- [What you need to do] From the entries that follow, copy exactly the lines beginning at the line holding "Hinweisgeber-Meldesystem (1484, 1820)" and continuing through the line holding "Lecturas privadas (719, 805)".

Saved data entries
┌──

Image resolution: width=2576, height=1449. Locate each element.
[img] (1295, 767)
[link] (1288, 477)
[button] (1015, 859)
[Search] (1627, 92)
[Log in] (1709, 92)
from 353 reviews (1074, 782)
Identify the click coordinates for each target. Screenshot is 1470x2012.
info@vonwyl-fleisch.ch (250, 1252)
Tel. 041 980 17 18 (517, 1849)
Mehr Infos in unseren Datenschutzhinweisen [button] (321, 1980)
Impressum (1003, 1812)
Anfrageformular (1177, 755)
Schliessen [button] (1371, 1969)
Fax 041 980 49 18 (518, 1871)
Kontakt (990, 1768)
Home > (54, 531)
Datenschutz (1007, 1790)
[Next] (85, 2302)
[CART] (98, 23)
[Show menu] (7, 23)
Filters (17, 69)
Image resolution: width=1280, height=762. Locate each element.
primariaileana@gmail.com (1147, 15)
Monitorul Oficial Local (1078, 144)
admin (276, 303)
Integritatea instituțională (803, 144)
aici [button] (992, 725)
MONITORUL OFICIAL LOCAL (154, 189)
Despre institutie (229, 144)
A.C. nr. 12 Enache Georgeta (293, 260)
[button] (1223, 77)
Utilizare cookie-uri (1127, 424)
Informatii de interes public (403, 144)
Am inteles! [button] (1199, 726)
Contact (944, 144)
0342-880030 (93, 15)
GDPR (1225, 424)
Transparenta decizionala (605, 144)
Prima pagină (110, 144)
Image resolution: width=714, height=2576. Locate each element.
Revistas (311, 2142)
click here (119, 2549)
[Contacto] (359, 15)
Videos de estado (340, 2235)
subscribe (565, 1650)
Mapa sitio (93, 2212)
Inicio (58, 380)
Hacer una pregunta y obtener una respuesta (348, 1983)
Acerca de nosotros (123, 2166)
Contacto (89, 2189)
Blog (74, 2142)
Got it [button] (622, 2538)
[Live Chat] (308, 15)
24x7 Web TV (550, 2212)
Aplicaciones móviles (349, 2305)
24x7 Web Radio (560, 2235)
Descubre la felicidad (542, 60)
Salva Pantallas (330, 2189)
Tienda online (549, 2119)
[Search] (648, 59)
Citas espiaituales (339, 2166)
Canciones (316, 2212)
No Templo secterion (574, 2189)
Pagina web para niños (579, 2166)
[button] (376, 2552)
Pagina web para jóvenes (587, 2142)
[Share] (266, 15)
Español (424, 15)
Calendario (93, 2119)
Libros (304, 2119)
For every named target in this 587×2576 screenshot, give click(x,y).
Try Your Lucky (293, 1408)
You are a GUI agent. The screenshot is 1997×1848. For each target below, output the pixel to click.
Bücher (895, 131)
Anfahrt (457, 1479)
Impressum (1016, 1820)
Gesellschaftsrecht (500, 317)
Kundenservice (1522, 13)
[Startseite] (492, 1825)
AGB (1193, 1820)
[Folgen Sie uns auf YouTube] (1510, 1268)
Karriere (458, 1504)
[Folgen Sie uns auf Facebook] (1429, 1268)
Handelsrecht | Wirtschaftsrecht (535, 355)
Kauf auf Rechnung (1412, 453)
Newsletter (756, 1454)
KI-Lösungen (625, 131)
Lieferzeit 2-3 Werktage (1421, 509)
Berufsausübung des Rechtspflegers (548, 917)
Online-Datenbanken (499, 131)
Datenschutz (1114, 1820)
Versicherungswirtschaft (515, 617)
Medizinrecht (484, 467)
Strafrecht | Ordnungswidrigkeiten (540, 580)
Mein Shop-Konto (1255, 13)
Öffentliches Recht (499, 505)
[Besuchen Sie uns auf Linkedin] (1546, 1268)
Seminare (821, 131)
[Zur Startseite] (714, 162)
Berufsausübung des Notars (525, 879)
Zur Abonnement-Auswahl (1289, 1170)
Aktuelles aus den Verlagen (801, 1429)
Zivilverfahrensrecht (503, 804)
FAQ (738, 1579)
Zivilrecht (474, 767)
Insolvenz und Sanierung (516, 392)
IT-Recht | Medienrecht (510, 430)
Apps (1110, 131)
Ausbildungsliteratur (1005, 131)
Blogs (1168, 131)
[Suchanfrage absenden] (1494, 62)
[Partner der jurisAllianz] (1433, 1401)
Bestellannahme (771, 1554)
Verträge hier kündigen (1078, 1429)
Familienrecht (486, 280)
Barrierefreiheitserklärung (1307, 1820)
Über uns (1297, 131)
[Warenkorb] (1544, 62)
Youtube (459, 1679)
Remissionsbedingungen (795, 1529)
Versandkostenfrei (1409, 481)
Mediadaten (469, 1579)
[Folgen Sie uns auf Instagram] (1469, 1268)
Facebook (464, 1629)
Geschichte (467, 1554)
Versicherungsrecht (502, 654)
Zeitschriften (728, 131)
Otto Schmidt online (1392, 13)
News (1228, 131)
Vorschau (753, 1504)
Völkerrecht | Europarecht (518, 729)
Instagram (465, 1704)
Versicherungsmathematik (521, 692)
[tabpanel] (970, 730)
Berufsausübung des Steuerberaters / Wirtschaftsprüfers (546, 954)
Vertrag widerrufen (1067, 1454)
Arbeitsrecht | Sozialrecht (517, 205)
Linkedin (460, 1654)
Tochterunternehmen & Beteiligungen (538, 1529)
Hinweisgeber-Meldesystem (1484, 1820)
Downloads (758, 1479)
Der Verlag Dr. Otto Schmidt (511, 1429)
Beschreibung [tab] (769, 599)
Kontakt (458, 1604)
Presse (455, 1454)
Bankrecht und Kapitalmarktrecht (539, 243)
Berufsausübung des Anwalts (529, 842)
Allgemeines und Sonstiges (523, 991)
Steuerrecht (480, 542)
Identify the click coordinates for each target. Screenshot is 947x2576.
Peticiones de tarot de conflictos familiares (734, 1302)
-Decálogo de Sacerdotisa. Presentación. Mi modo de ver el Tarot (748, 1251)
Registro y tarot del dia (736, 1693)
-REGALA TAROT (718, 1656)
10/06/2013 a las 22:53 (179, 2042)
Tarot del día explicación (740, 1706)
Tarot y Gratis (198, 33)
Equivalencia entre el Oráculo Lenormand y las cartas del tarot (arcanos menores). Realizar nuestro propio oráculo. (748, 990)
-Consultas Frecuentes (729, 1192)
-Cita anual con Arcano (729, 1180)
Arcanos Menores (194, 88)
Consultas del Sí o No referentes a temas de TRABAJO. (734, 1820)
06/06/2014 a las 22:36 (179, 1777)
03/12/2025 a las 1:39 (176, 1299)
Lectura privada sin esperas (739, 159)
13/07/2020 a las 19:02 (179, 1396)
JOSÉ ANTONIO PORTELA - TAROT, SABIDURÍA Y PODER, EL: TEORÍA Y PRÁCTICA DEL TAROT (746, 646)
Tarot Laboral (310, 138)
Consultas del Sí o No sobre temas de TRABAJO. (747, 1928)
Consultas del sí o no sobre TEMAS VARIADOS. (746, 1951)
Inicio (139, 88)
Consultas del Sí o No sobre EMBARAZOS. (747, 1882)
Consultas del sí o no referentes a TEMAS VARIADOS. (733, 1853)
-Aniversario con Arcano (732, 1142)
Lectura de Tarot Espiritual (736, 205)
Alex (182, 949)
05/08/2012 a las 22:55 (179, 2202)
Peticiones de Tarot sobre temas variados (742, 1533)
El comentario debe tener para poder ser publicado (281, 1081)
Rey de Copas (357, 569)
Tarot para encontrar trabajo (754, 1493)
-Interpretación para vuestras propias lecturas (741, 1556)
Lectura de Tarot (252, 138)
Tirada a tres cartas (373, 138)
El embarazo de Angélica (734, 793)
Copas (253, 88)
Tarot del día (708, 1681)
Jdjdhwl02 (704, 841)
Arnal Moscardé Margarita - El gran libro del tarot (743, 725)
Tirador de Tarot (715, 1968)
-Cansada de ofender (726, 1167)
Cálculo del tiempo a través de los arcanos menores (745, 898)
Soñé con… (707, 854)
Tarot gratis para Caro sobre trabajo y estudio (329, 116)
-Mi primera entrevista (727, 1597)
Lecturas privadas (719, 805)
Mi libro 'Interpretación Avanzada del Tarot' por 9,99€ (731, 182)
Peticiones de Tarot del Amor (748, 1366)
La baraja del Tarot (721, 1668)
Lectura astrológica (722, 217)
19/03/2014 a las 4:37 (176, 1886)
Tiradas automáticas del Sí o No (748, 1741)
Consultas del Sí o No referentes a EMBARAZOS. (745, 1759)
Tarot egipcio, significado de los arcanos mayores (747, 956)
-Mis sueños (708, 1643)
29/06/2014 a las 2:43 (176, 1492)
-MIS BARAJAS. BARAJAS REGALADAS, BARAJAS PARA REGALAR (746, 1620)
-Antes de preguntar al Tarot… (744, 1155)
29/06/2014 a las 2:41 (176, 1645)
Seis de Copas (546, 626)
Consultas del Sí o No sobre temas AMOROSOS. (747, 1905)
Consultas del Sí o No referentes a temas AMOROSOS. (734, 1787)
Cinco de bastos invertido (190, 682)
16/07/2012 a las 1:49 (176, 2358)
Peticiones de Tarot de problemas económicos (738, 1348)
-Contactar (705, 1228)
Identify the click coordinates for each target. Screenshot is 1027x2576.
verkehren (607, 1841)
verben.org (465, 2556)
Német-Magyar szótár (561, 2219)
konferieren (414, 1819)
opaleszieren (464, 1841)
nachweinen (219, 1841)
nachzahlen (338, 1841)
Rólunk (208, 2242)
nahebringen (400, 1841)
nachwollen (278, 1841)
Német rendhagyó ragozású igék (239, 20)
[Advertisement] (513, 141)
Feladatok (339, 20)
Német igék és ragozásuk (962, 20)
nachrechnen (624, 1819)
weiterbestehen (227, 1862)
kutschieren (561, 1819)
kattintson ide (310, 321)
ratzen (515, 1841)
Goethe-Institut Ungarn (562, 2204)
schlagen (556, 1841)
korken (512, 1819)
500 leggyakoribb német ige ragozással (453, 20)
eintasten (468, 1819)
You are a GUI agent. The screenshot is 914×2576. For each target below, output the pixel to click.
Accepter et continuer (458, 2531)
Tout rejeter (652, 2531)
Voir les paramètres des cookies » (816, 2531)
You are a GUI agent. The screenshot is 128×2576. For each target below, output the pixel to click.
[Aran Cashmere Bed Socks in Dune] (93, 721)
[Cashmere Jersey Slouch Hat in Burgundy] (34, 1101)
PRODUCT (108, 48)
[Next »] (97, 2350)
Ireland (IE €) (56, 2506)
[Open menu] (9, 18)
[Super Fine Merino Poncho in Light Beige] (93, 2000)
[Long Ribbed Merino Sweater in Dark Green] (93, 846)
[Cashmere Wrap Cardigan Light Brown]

└──

- [Answer]
Hinweisgeber-Meldesystem (1484, 1820)
Downloads (758, 1479)
Der Verlag Dr. Otto Schmidt (511, 1429)
Beschreibung [tab] (769, 599)
Kontakt (458, 1604)
Presse (455, 1454)
Bankrecht und Kapitalmarktrecht (539, 243)
Berufsausübung des Anwalts (529, 842)
Allgemeines und Sonstiges (523, 991)
Steuerrecht (480, 542)
Identify the click coordinates for each target. Screenshot is 947x2576.
Peticiones de tarot de conflictos familiares (734, 1302)
-Decálogo de Sacerdotisa. Presentación. Mi modo de ver el Tarot (748, 1251)
Registro y tarot del dia (736, 1693)
-REGALA TAROT (718, 1656)
10/06/2013 a las 22:53 (179, 2042)
Tarot del día explicación (740, 1706)
Tarot y Gratis (198, 33)
Equivalencia entre el Oráculo Lenormand y las cartas del tarot (arcanos menores). Realizar nuestro propio oráculo. (748, 990)
-Consultas Frecuentes (729, 1192)
-Cita anual con Arcano (729, 1180)
Arcanos Menores (194, 88)
Consultas del Sí o No referentes a temas de TRABAJO. (734, 1820)
06/06/2014 a las 22:36 (179, 1777)
03/12/2025 a las 1:39 (176, 1299)
Lectura privada sin esperas (739, 159)
13/07/2020 a las 19:02 (179, 1396)
JOSÉ ANTONIO PORTELA - TAROT, SABIDURÍA Y PODER, EL: TEORÍA Y PRÁCTICA DEL TAROT (746, 646)
Tarot Laboral (310, 138)
Consultas del Sí o No sobre temas de TRABAJO. (747, 1928)
Consultas del sí o no sobre TEMAS VARIADOS. (746, 1951)
Inicio (139, 88)
Consultas del Sí o No sobre EMBARAZOS. (747, 1882)
Consultas del sí o no referentes a TEMAS VARIADOS. (733, 1853)
-Aniversario con Arcano (732, 1142)
Lectura de Tarot Espiritual (736, 205)
Alex (182, 949)
05/08/2012 a las 22:55 (179, 2202)
Peticiones de Tarot sobre temas variados (742, 1533)
El comentario debe tener para poder ser publicado (281, 1081)
Rey de Copas (357, 569)
Tarot para encontrar trabajo (754, 1493)
-Interpretación para vuestras propias lecturas (741, 1556)
Lectura de Tarot (252, 138)
Tirada a tres cartas (373, 138)
El embarazo de Angélica (734, 793)
Copas (253, 88)
Tarot del día (708, 1681)
Jdjdhwl02 (704, 841)
Arnal Moscardé Margarita - El gran libro del tarot (743, 725)
Tirador de Tarot (715, 1968)
-Cansada de ofender (726, 1167)
Cálculo del tiempo a través de los arcanos menores (745, 898)
Soñé con… (707, 854)
Tarot gratis para Caro sobre trabajo y estudio (329, 116)
-Mi primera entrevista (727, 1597)
Lecturas privadas (719, 805)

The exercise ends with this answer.